Fast forward to the next morning when Eli asks Samuel what God told him. Can you imagine what’s racing through Samuel’s mind right now?
v.15b “And Samuel was afraid to tell the vision to Eli” Chyeah. No kidding.
What I imagine Samuel says to Eli that morning over breakfast: “Hey Eli! Did you sleep ok? Oh by the way your whole family is going to be wiped off of the face of the earth in one day and no amount of sacrifices will atone for the sin committed by those in your house. Butter for your toast? K I gotta go polish the candelabras, BYE!”
Instead, Samuel tells Eli everything the Lord told him and THIS — THIS is where my jaw dropped. Check out Eli’s response:
“It is the LORD. Let him do what seems good to him.” (v.18)
Uh. Eli? I think your hearing must have abandoned ship with your eyesight – YOU’RE ALL GONNA DIE IN ONE DAY!
“It is the LORD. Let him do what seems good to him.”
I was absolutely floored by this. I stared at verse 18 and thought, “Really?…Wha….REALLY?!” I expected ash and sackcloth, mourning and lamenting, or tears of anger and bitterness at the very least! And as soon as I thought of what I expected from Eli, I was ashamed. Instantly I placed Eli in the right and God in the wrong. Without even realizing it I “sided” with the person who was just told some horrific news instead of trusting the sovereign, all-knowing, ever-loving, mercy-giving God. I’m not saying it’s wrong to sympathize with Eli — he received some devastating news! Nor is it wrong for us to come alongside those who are hurting, and “weep with those who weep” (Romans 12:15). But Eli’s response shows us an incredible picture of an intimate and secure relationship with the Lord. Of all the facts that Eli just heard regarding his family’s destruction he chose to focus on the messenger rather than the message.

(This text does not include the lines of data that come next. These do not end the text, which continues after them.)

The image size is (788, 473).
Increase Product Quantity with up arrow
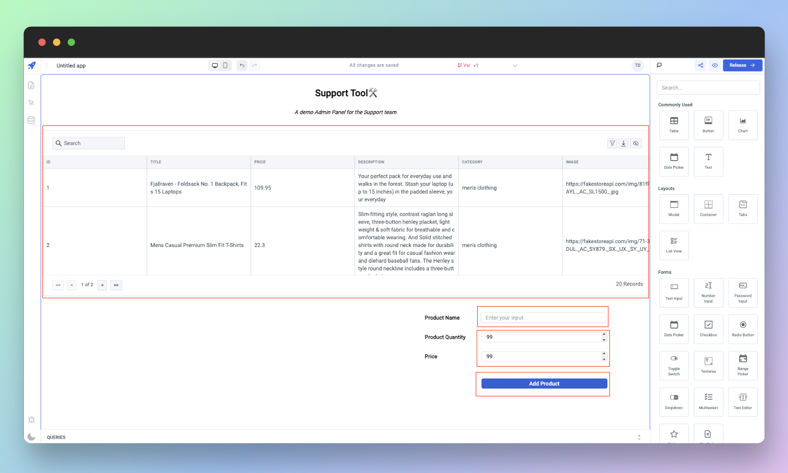pos(604,334)
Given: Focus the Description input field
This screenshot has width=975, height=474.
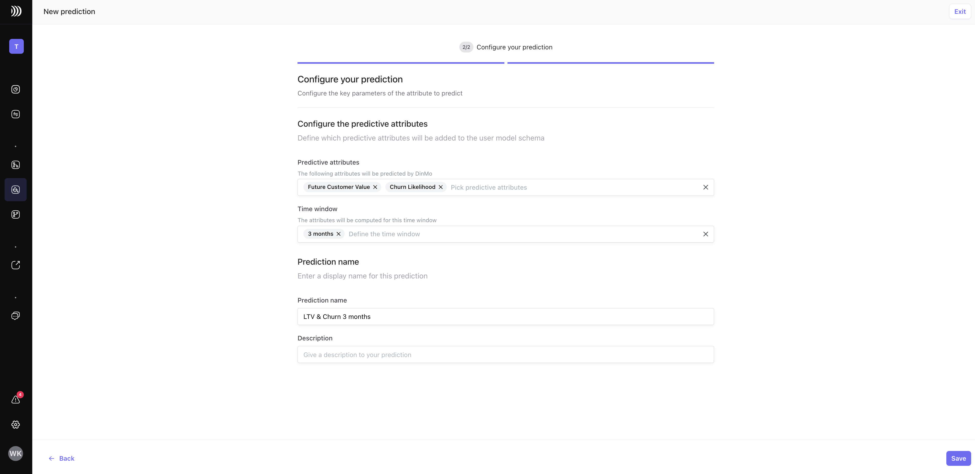Looking at the screenshot, I should point(505,355).
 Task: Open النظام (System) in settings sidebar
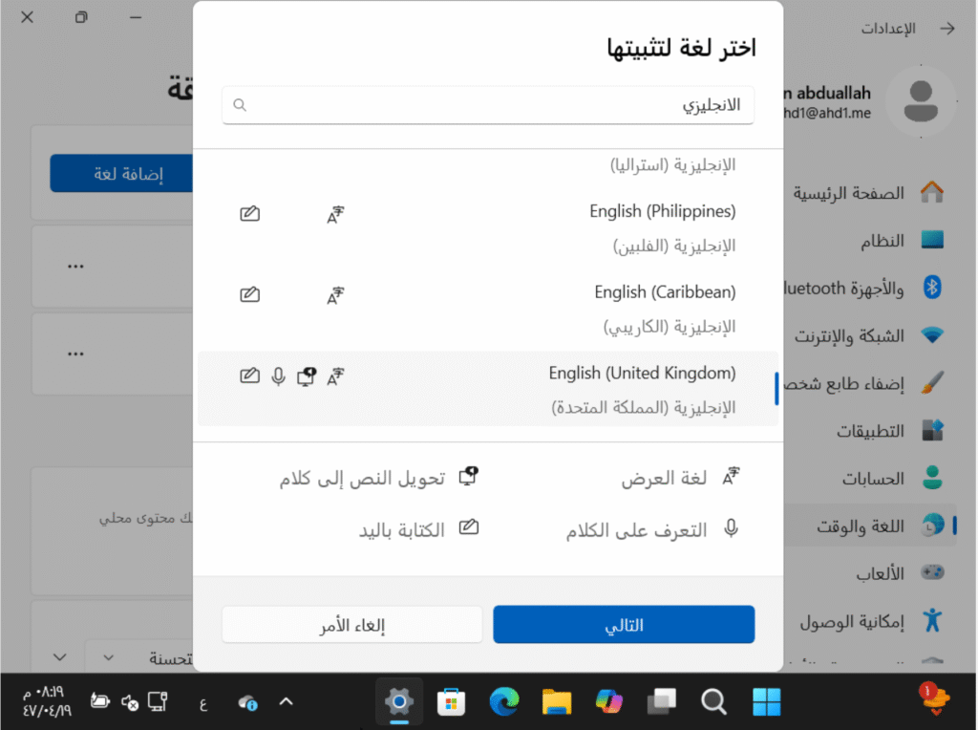pos(876,240)
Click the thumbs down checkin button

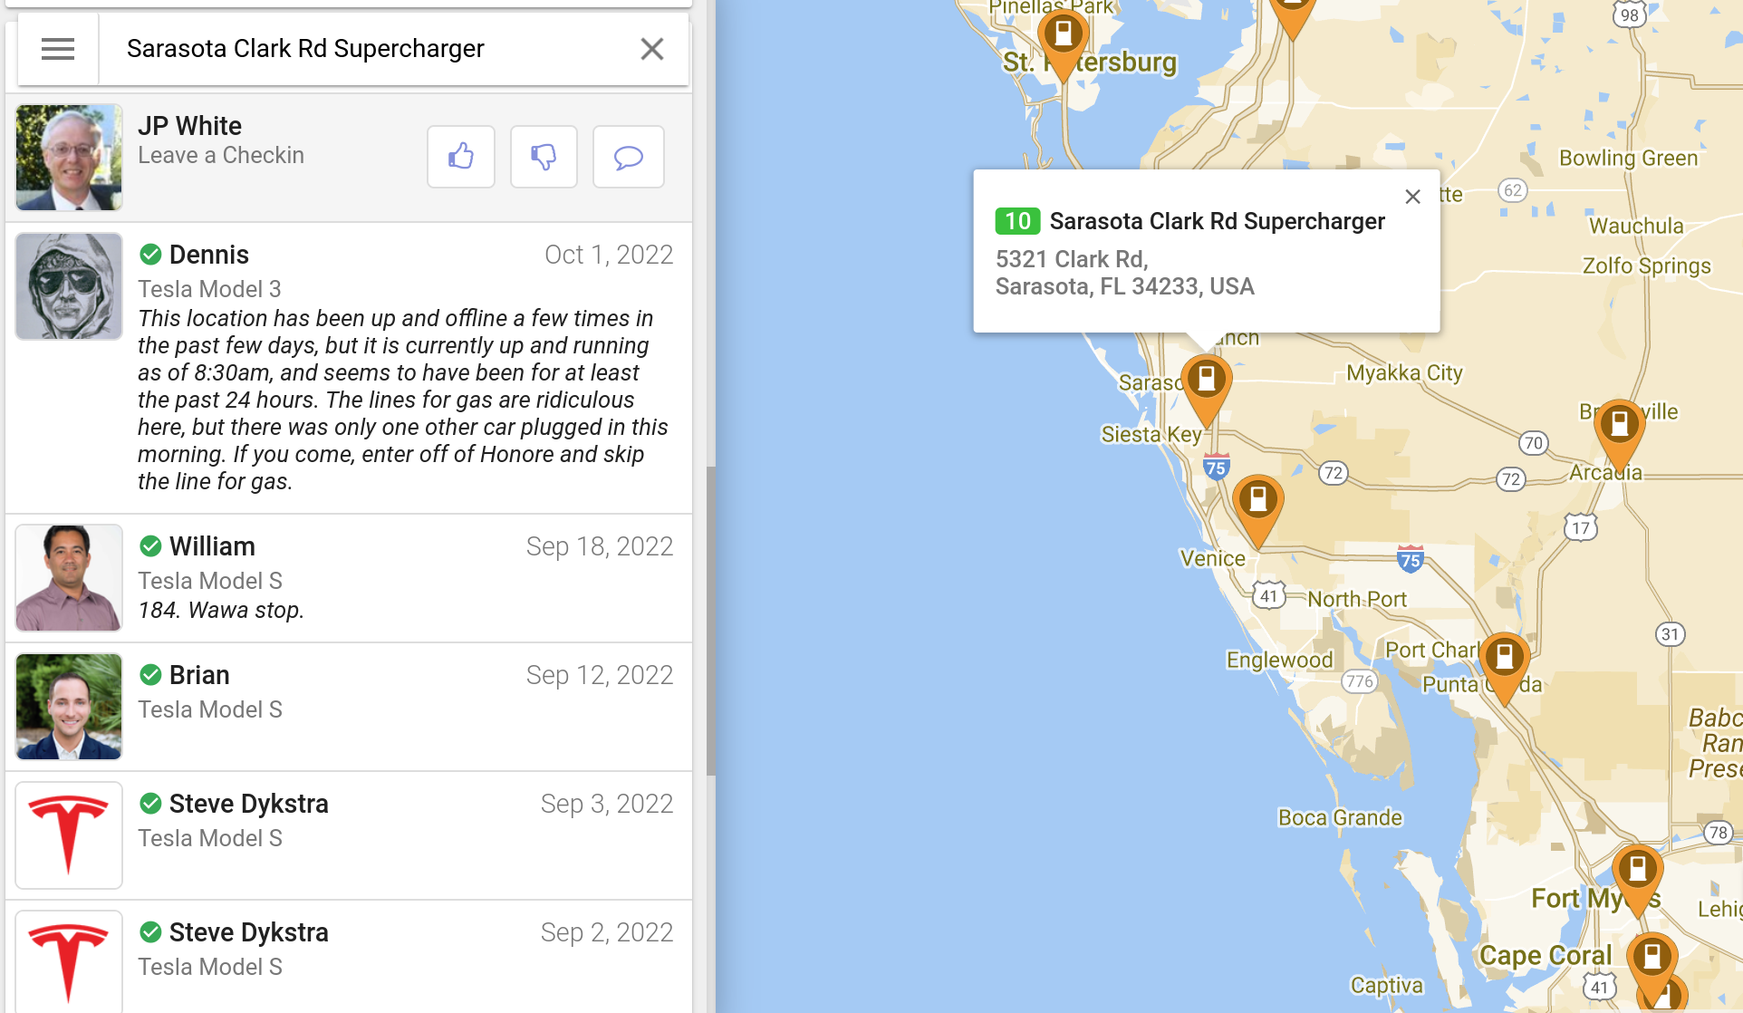(544, 157)
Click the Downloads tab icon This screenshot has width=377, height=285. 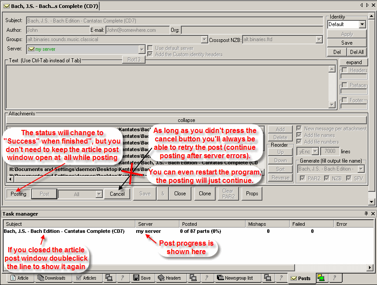pyautogui.click(x=41, y=278)
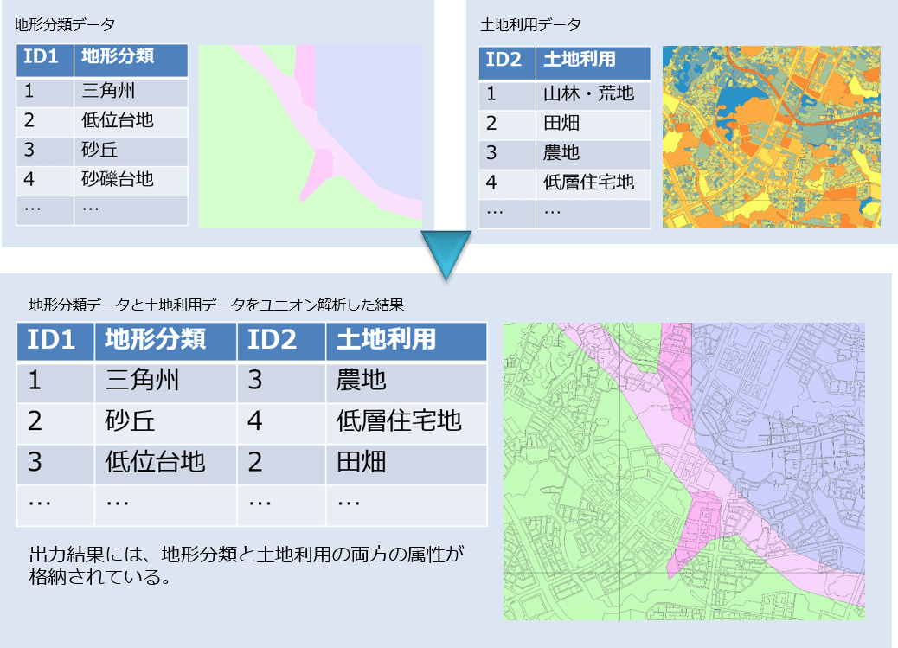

I am deeply humbled by this. There will be a day where I will get news that is going to turn my world upside down. Tragedy is inevitable in a world that continues to shun its only Hope for redemption. But how will I respond? Will I weep? Certainly. Will I hurt? Absolutely. Will I cling to the Lord? Will I trust in His sovereign plan? I don’t know.
Right now I have a “Let him do what seems best for ME” attitude rather than a “Let him do what seems good to him” perspective. And it makes me afraid to think I am still so keenly leaning on my own understanding rather than trusting in the Lord – the complete opposite of Proverbs 3:5-6.
What about you reader? When chaos threatens the peace of your home, when silence rings in your ears after an argument, when you can’t see the light at the end of the tunnel… Who do you look to? Is it the LORD? Are you familiar with Him so that in the midst of your terrible pain, you know He’s there? Do you trust Him?
Will you join me in praying for the perspective of Eli?
May we begin to see God for who He is, through the blind eyes of a faithful priest.